Data supplied
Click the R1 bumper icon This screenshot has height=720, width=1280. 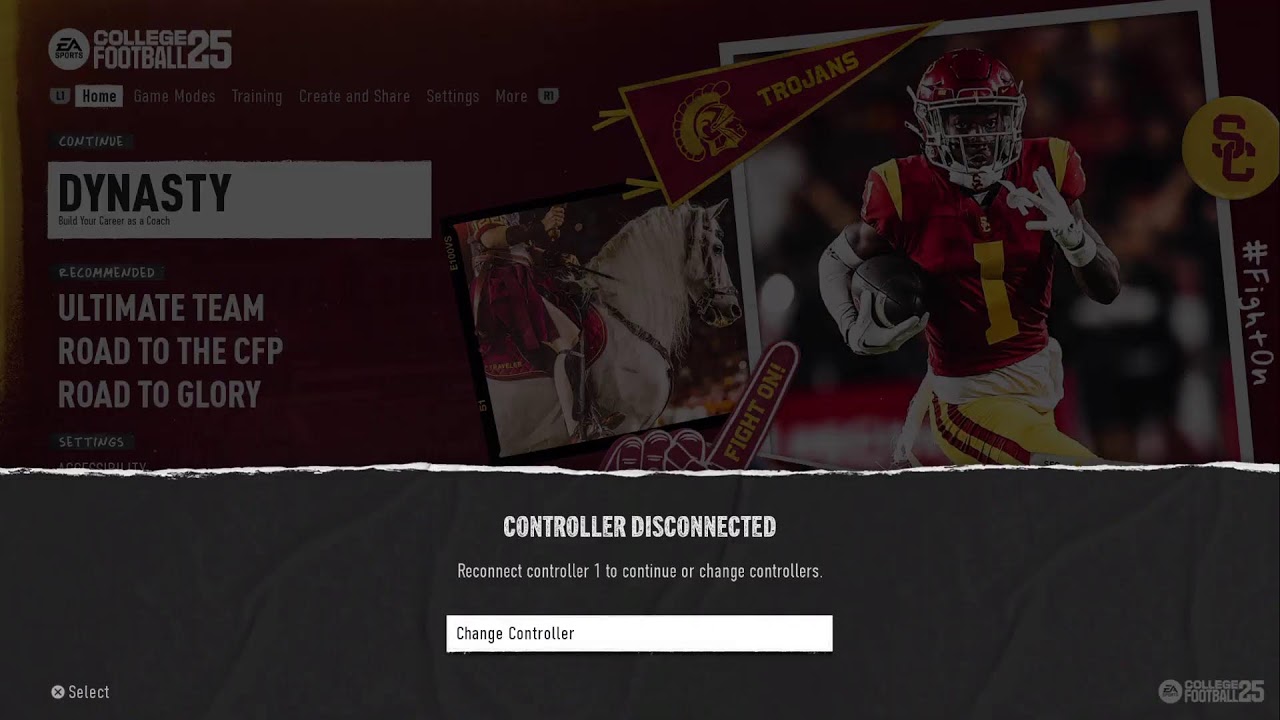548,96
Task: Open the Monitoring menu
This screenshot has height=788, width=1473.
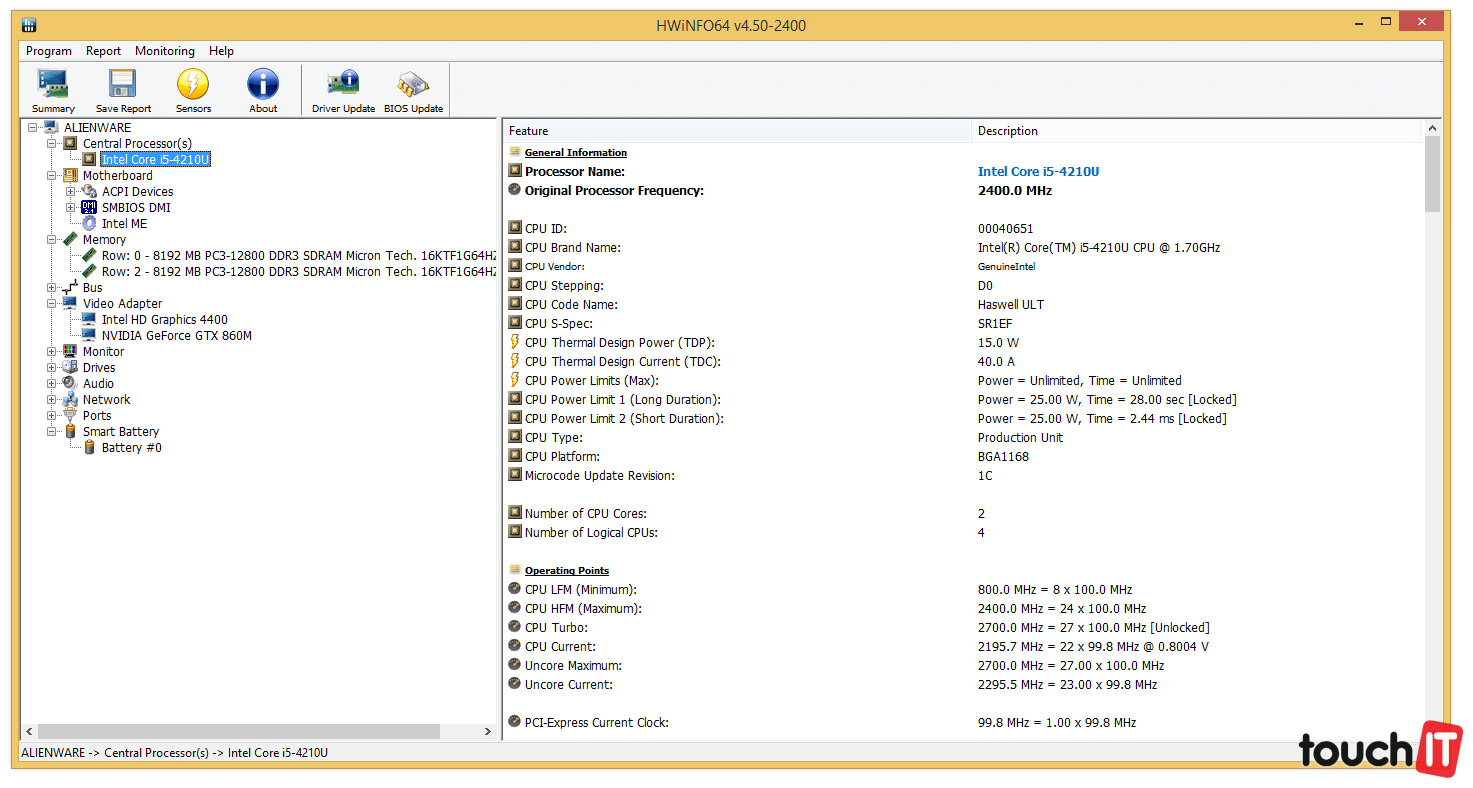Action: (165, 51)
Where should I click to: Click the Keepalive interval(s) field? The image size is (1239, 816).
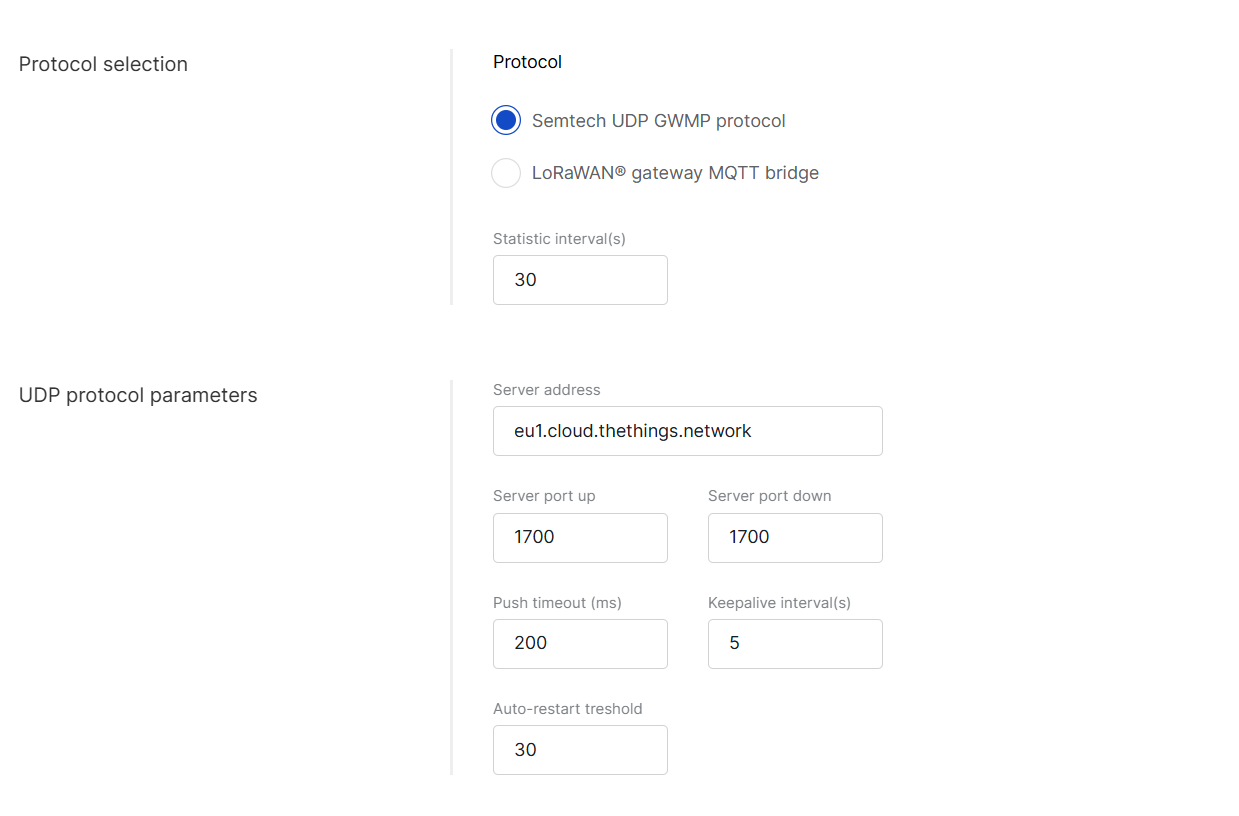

Problem to work on
Convert the material from the line containing "Task: Open the Monitoring menu" through the end of the material into a JSON list of strings, one string per line, skipping blank lines. Leave the pictures out of the answer.

Finished task
[
  "Task: Open the Monitoring menu",
  "This screenshot has height=788, width=1473.",
  "Action: (165, 51)",
  "Where should I click to: Click the Keepalive interval(s) field? The image size is (1239, 816)."
]